Written exercise → Could you reproduce every one of the entries below word for word, without changing anything?

[Entries from a data source]
———

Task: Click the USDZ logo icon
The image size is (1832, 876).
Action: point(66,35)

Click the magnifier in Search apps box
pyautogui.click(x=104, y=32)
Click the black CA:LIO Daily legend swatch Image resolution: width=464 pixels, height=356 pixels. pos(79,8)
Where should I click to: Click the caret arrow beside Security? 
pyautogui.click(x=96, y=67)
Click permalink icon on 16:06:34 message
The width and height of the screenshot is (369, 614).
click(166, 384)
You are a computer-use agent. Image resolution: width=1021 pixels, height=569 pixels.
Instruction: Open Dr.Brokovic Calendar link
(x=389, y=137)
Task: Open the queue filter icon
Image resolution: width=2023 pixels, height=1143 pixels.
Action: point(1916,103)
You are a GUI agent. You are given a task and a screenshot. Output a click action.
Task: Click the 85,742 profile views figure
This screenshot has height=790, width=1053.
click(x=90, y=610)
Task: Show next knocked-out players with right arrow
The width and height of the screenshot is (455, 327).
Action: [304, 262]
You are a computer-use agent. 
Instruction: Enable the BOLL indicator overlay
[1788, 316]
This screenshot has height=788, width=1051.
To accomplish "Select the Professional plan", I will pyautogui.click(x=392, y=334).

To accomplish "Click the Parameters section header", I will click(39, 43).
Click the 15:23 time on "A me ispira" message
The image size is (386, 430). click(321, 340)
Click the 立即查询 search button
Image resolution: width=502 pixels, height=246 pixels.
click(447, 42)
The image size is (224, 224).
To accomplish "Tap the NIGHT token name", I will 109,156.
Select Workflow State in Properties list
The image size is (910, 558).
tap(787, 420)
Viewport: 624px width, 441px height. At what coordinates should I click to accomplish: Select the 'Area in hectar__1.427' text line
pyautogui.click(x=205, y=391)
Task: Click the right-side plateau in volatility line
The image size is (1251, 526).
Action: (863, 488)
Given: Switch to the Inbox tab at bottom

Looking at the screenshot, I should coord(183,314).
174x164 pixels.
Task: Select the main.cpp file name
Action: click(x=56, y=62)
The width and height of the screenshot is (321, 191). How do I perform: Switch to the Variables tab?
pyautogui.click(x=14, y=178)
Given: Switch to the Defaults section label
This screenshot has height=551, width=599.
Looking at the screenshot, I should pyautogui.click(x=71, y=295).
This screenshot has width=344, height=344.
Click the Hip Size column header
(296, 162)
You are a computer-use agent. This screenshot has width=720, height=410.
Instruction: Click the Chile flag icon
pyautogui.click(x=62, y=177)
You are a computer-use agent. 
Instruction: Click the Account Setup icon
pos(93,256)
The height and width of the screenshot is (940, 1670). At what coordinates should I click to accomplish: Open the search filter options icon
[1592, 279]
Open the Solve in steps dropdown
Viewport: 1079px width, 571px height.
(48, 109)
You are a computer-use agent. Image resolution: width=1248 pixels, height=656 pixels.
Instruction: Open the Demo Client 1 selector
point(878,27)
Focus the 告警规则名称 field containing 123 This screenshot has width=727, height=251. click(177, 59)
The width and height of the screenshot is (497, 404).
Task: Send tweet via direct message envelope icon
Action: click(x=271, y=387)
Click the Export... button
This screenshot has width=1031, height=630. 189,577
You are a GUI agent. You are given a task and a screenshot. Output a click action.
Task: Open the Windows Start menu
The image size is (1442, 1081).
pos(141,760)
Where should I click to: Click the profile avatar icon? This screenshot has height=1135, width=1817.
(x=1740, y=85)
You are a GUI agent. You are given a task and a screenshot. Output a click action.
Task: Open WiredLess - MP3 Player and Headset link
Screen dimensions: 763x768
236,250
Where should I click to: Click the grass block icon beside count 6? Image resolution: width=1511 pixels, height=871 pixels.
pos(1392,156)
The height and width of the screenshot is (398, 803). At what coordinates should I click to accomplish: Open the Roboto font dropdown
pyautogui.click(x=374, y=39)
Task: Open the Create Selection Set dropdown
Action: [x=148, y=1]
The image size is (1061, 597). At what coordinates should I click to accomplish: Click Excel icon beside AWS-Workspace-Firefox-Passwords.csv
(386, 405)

———

Result →
Task: Click the USDZ logo icon
The image size is (1832, 876).
Action: point(66,35)

Click the magnifier in Search apps box
pyautogui.click(x=104, y=32)
Click the black CA:LIO Daily legend swatch Image resolution: width=464 pixels, height=356 pixels. pos(79,8)
Where should I click to: Click the caret arrow beside Security? 
pyautogui.click(x=96, y=67)
Click permalink icon on 16:06:34 message
The width and height of the screenshot is (369, 614).
click(166, 384)
You are a computer-use agent. Image resolution: width=1021 pixels, height=569 pixels.
Instruction: Open Dr.Brokovic Calendar link
(x=389, y=137)
Task: Open the queue filter icon
Image resolution: width=2023 pixels, height=1143 pixels.
Action: point(1916,103)
You are a GUI agent. You are given a task and a screenshot. Output a click action.
Task: Click the 85,742 profile views figure
This screenshot has height=790, width=1053.
click(x=90, y=610)
Task: Show next knocked-out players with right arrow
The width and height of the screenshot is (455, 327).
Action: [304, 262]
You are a computer-use agent. 
Instruction: Enable the BOLL indicator overlay
[1788, 316]
This screenshot has height=788, width=1051.
To accomplish "Select the Professional plan", I will pyautogui.click(x=392, y=334).

To accomplish "Click the Parameters section header", I will click(39, 43).
Click the 15:23 time on "A me ispira" message
The image size is (386, 430). click(321, 340)
Click the 立即查询 search button
Image resolution: width=502 pixels, height=246 pixels.
click(447, 42)
The image size is (224, 224).
To accomplish "Tap the NIGHT token name", I will 109,156.
Select Workflow State in Properties list
The image size is (910, 558).
tap(787, 420)
Viewport: 624px width, 441px height. At what coordinates should I click to accomplish: Select the 'Area in hectar__1.427' text line
pyautogui.click(x=205, y=391)
Task: Click the right-side plateau in volatility line
The image size is (1251, 526).
Action: (863, 488)
Given: Switch to the Inbox tab at bottom

Looking at the screenshot, I should coord(183,314).
174x164 pixels.
Task: Select the main.cpp file name
Action: click(x=56, y=62)
The width and height of the screenshot is (321, 191). How do I perform: Switch to the Variables tab?
pyautogui.click(x=14, y=178)
Given: Switch to the Defaults section label
This screenshot has height=551, width=599.
Looking at the screenshot, I should pyautogui.click(x=71, y=295).
This screenshot has width=344, height=344.
Click the Hip Size column header
(296, 162)
You are a computer-use agent. This screenshot has width=720, height=410.
Instruction: Click the Chile flag icon
pyautogui.click(x=62, y=177)
You are a computer-use agent. 
Instruction: Click the Account Setup icon
pos(93,256)
The height and width of the screenshot is (940, 1670). At what coordinates should I click to accomplish: Open the search filter options icon
[1592, 279]
Open the Solve in steps dropdown
Viewport: 1079px width, 571px height.
(48, 109)
You are a computer-use agent. Image resolution: width=1248 pixels, height=656 pixels.
Instruction: Open the Demo Client 1 selector
point(878,27)
Focus the 告警规则名称 field containing 123 This screenshot has width=727, height=251. click(177, 59)
The width and height of the screenshot is (497, 404).
Task: Send tweet via direct message envelope icon
Action: click(x=271, y=387)
Click the Export... button
This screenshot has width=1031, height=630. 189,577
You are a GUI agent. You are given a task and a screenshot. Output a click action.
Task: Open the Windows Start menu
The image size is (1442, 1081).
pos(141,760)
Where should I click to: Click the profile avatar icon? This screenshot has height=1135, width=1817.
(x=1740, y=85)
You are a GUI agent. You are given a task and a screenshot. Output a click action.
Task: Open WiredLess - MP3 Player and Headset link
Screen dimensions: 763x768
236,250
Where should I click to: Click the grass block icon beside count 6? Image resolution: width=1511 pixels, height=871 pixels.
pos(1392,156)
The height and width of the screenshot is (398, 803). At what coordinates should I click to accomplish: Open the Roboto font dropdown
pyautogui.click(x=374, y=39)
Task: Open the Create Selection Set dropdown
Action: [x=148, y=1]
The image size is (1061, 597). At what coordinates should I click to accomplish: Click Excel icon beside AWS-Workspace-Firefox-Passwords.csv
(386, 405)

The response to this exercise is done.